I feel that your statement about study design misrepresents what it is about.
Traditionally, sample size determination is done as part of the design phase. To this end, one has to have an understanding of the baseline performance, such as the mean and standard deviation of the metric in question. One might use recent historical data to obtain reasonable estimates.
Study Design Basics
Study design is all about risk management and should not be based on empirical data such as mean and standard deviation. Rather study design should be based on what is a minimally useful normalised effect size (inter-group difference over intra-group variation) balanced against maximum acceptable risk. If the effect size is useful you want to ensure your experiment detects it at a level of risk that is acceptable to stakeholders. To see why look at a basic sample size calculator:
$$n=\frac{2(Z_{\alpha} +Z_{ \beta})^2\sigma^2}{\Delta^2}$$
Basically we fix a constant by deciding alpha and beta based on stakeholder sensitivity to rejecting null when it is true vs accepting it when it is false.

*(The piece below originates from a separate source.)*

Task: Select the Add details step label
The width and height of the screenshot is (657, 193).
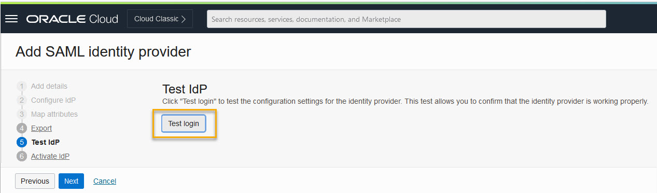Action: point(49,86)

If we use empirical data to fill in $\sigma$ and $\Delta$, then our calculation will use the same information that we would use to calculate p values, e.g. the t-test calculates
$$ t = \frac{\Delta}{\sigma}$$
Which is then transformed into Z scores. You'll notice that t has the same variables, but inverted. I.e. using empirical data in a sample size calculator will simply tell us what we would already know by looking at the p value, albeit in a transformed way.
Proposed approach
The process described in the OP is performing exploratory data analysis and appears to be attempting to use it as confirmatory analysis. To manage risks it seeks to use statistical methods to provide respectability to the output.

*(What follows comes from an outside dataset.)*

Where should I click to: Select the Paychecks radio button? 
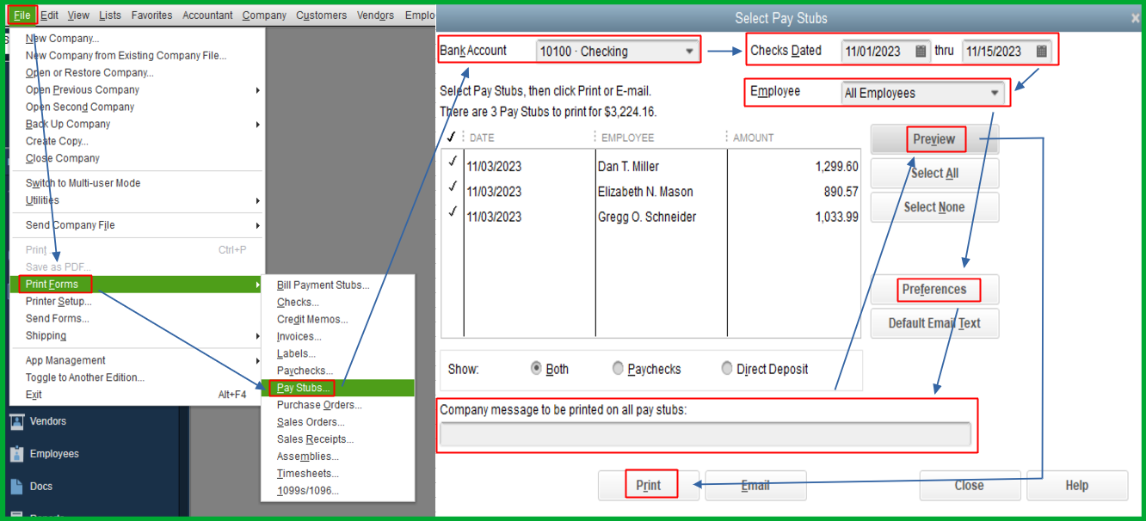click(x=618, y=368)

One of the critical needs for confirmatory analysis is the concept of independence. Hypotheses need to be tested on data that is independent of the data used to originally generate them, otherwise you end up with familywise errors as the errors at later stages will be implicitly tied to the errors at the early stage since the variation in the early samples persists and influences all subsequent analyses.
The process in the OP cannot be used to provide falsification of the hypothesis that the experiment is itself generating. If you look at the basic formula for sample size calculation above this becomes clear.
Apart from the fact that one might launch an experiment that is doomed to fail, are there any other problems with the above logic? Of course, we are not assuming a clinical setting but rather a service of some kind.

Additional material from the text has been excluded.